Un musicista immortale, un protagonista assoluto del ventesimo secolo, un’icona di libertà: tutto questo è stato Robert Nesta Marley (e già dal nome completo un po’ di calcio c’è…), al secolo Bob Marley.
Giamaicano classe 1945, con i suoi successi (in particolare “Redemption Song”, “No woman no cry”, “Stand up”) ha lanciato continui messaggi d’amore e di pace, intrecciando inevitabilmente la politica con i suoi testi dedicati alla lotta dell’oppressione politica e razziale.
Ciò che molti non sanno (o che considerano un aspetto secondario) del leggendario cantante reggae, è l’amore folle per il calcio che Bob coltivava fin da bambino.
Robert Marley, nato col pallone
La primissima infanzia di Robert Marley assomiglia a quella di tantissimi bambini dei paesi poveri post Seconda Guerra Mondiale: si gioca con quel che si può, l’avere un pallone per giocare per strada è già un lusso notevole. Robert ha tale fortuna: nel contesto di un’infanzia difficilissima, senza padre e in una città (Kingston) malfamata e violentissima, può fin da piccolo distrarsi prendendo a calci un pallone.
Pallone che non lo abbandonerà mai anche a successo musicale raggiunto: non è un caso che uno dei primi investimenti, con il denaro racimolato dalla vendita dei primi dischi, Robert l’abbia dedicato alla costruzione di un vero e proprio campo da gioco presso la propria residenza: presso Hope Road 56 , a Kingston, sono divenuti celebri i match disputati tra Marley, i suoi familiari e i suoi amici, giocati praticamente ogni giorno.

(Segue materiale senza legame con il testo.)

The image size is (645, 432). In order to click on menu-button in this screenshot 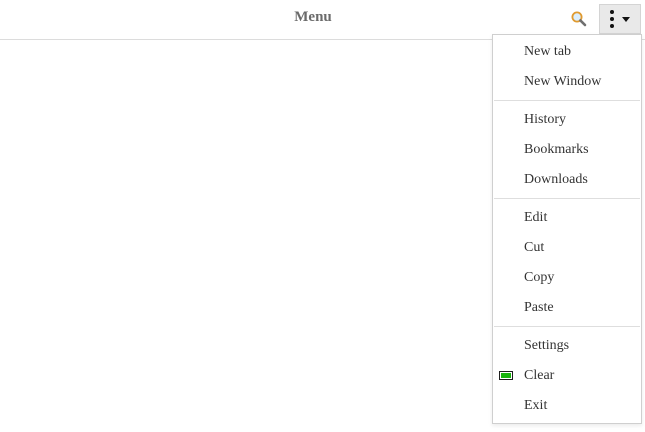, I will do `click(620, 19)`.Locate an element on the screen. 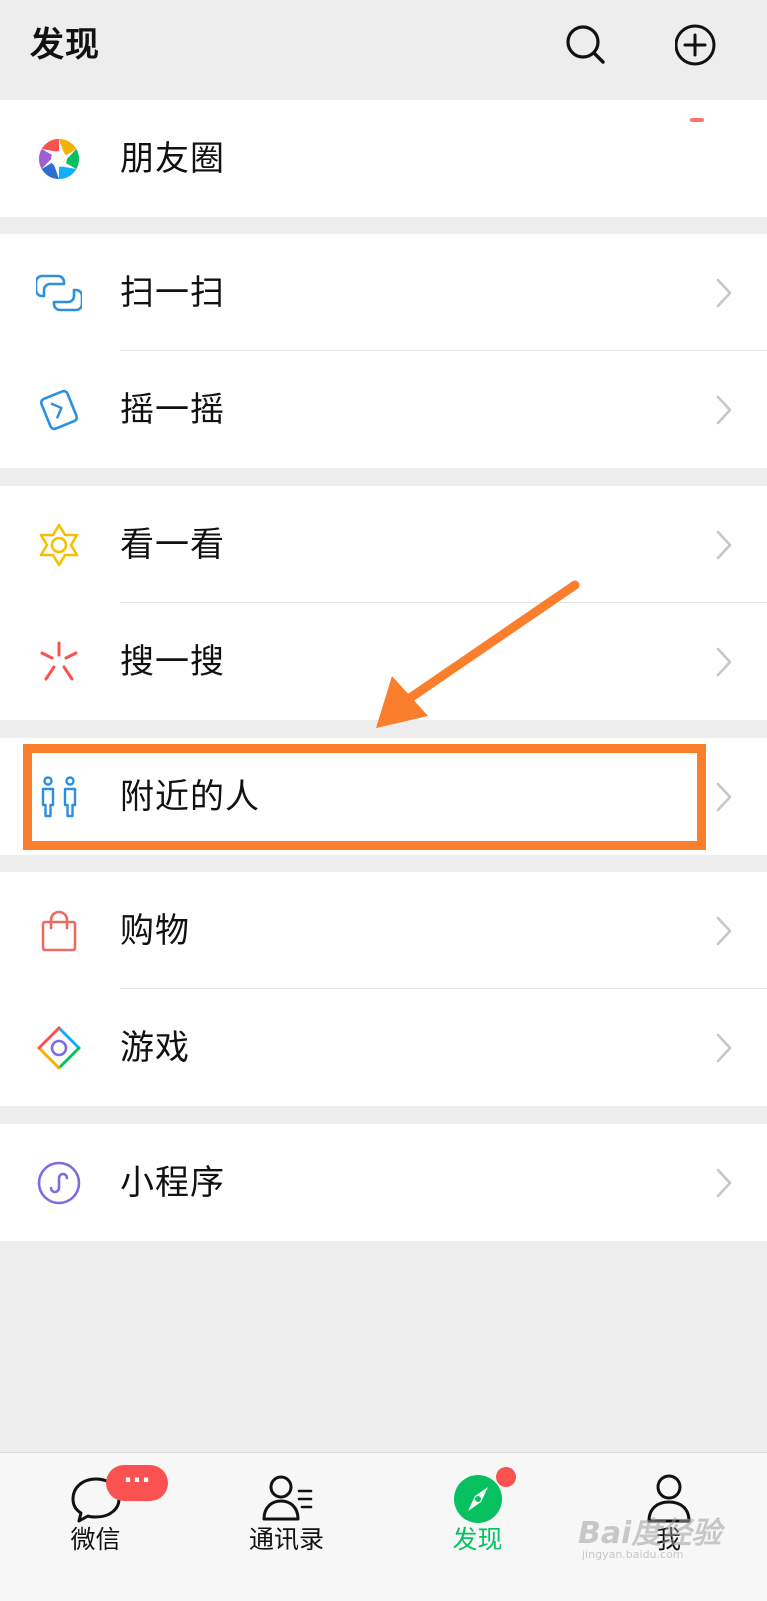 This screenshot has width=767, height=1601. watermark-url: jingyan.baidu.com is located at coordinates (633, 1554).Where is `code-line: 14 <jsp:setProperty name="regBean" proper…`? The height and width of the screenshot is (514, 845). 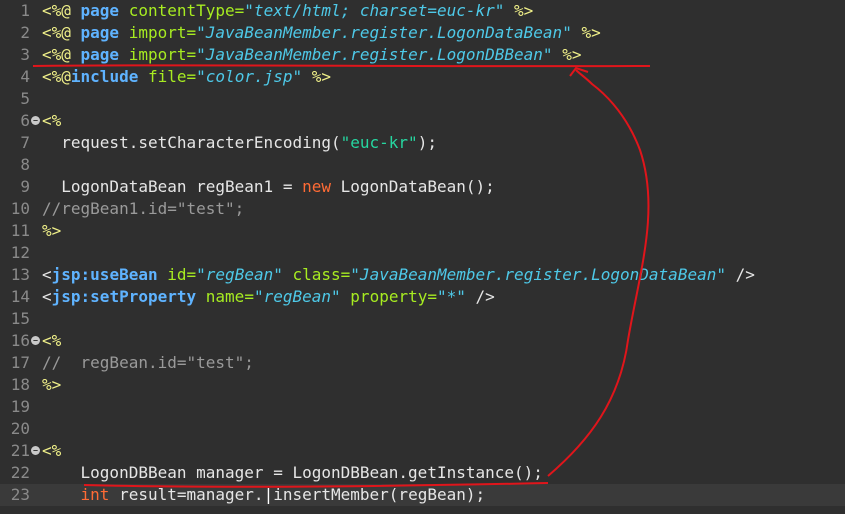 code-line: 14 <jsp:setProperty name="regBean" proper… is located at coordinates (422, 297). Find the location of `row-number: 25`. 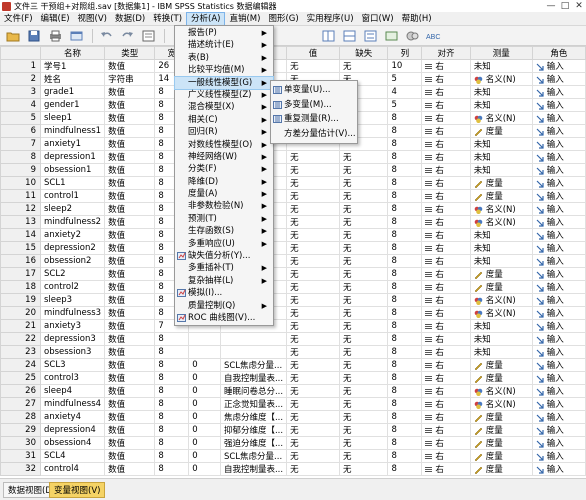

row-number: 25 is located at coordinates (20, 378).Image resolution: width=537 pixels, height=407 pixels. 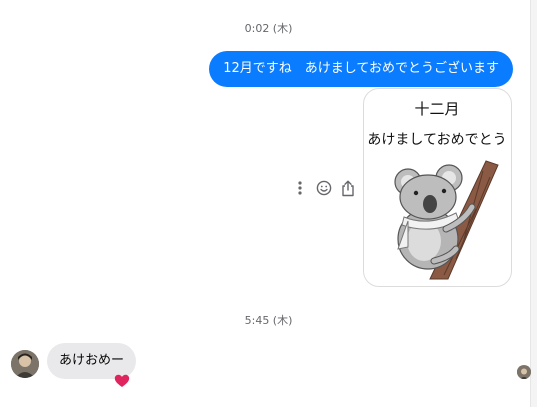 I want to click on avatar, so click(x=25, y=364).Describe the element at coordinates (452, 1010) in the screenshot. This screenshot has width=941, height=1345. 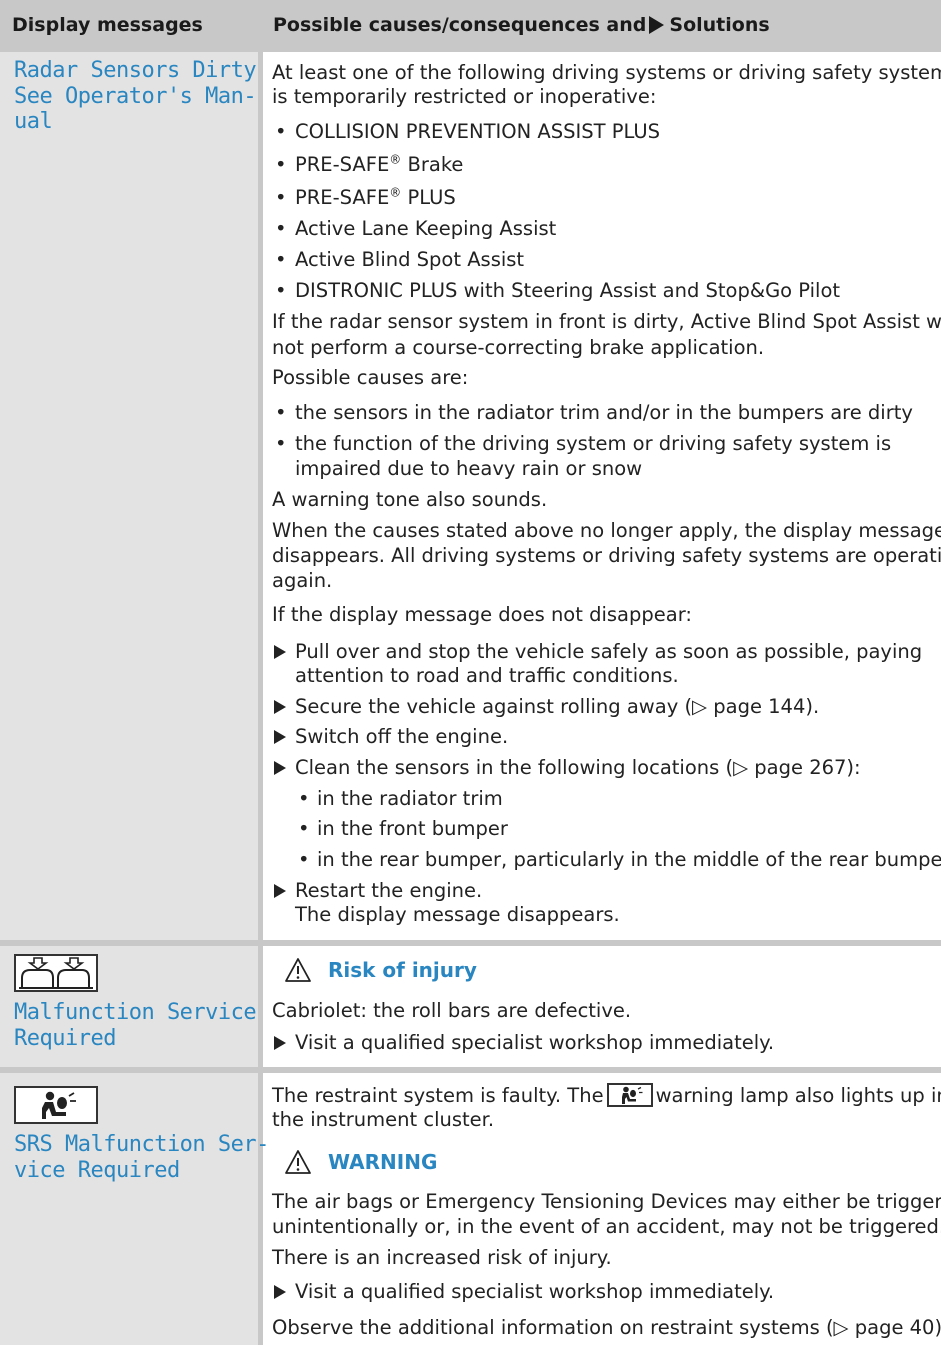
I see `body-line: Cabriolet: the roll bars are defective.` at that location. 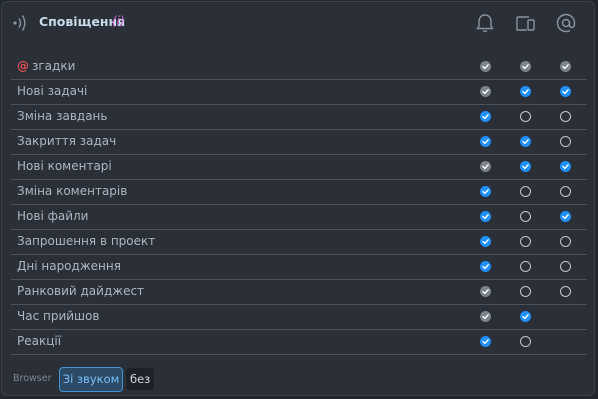 What do you see at coordinates (299, 118) in the screenshot?
I see `settings-row: Зміна завдань` at bounding box center [299, 118].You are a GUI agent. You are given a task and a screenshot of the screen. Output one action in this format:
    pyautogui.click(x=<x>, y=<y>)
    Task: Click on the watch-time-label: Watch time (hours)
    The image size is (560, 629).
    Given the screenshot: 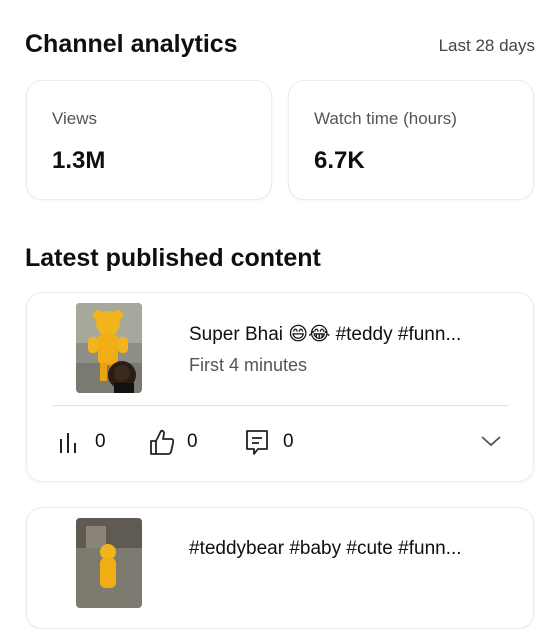 What is the action you would take?
    pyautogui.click(x=386, y=118)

L’evoluzione calcistica di Marley, in un certo senso, progrediva di pari passo con quella musicale: del resto, tra gli amici che frequentavano quotidianamente il campo di Hope Road vi era Allan Cole, forse il più grande attaccante della storia della Nazionale Giamaicana di calcio, che sin dal primo momento affiancava Bob in partite e allenamenti sempre più duri e completi.
La seconda vita (pallonara) a Londra
Kingston, l’abbiamo detto, non restava un posto tranquillo: nel 1976 Bob, la moglie Rita e i figli furono vittime di un attentato armato nella loro casa (generato dall’instabilità politica che Marley creava con la sua musica). Fortunatamente, se la cavarono tutti quanti, con l’unico risultato di generare il trasferimento di tutta la famiglia a Londra.
Il caso volle che Bob Marley, assieme ai componenti del proprio gruppo (i Wailers) trovasse casa presso il 32 di Oakley Road, una strada del quartiere Chelsea, a poche decine di metri da Battersea Park, il loro stadio dell’epoca.
Questa casualità portò Bob a creare, coadiuvato dall’amico Cole, una vera e propria società di calcio: l’House of Dread Football Club. La rosa, oltre che da Marley e da Cole, era composta da tutti i componenti dei Wailers e dai singoli membri dell’equipe che li seguiva (come il cuoco o il tecnico delle luci).
All’inizio la House of Dread giocava partite di carattere amatoriale nei vari campetti di calcio presenti all’interno dei numerosi quartieri della “city” londinese.
Dalla fine del 1977, contestualmente al successo planetario di Bob Marley e dei suoi Wailers nel settore musicale, le possibilità di organizzare partite si moltiplicarono. L’episodio più singolare avvenne all’inizio dell’estate del 1980, quando il team dei giamaicani affrontò per la prima volta alcuni giocatori di una squadra professionista: i francesi dell’FC Nantes.
L’incontro, giocato 5 contro 5, terminò 4 a 3 per i transalpini; molti furono i commenti positivi sulla figura di Bob Marley come calciatore. Su tutti quello del grande Henri Michel, all’epoca centrocampista: “Marley non è niente male, davvero. E poi mette sempre la gamba, pure se stavamo giocando in allegria”.
Bob Marley, artista anche col pallone
In effetti, lo stesso Bob Marley in una intervista rilasciata in precedenza aveva dichiarato: “Qualora non avessi fatto il cantante, con ogni probabilità sarei stato un rivoluzionario o un calciatore. Il calcio vuol dire libertà, creatività, dare libero sfogo alla propria ispirazione”.
Del resto, quando Bob giocava, non aveva un ruolo preciso: come nella musica, risultava del tutto fuori dagli schemi, giocava con la mente libera giusto per il gusto di giocare a pallone e condividere momenti felici con i propri amici.
Il re del reggae si spense l’11 maggio del 1981, e risulta emblematico l’insieme di oggetti che decise di portare con sé nel suo ultimo viaggio: una chitarra, una piantina di marijuana, una bibbia ed un pallone. Le quattro cose che hanno caratterizzato maggiormente l’esistenza di un gigante dello scorso secolo.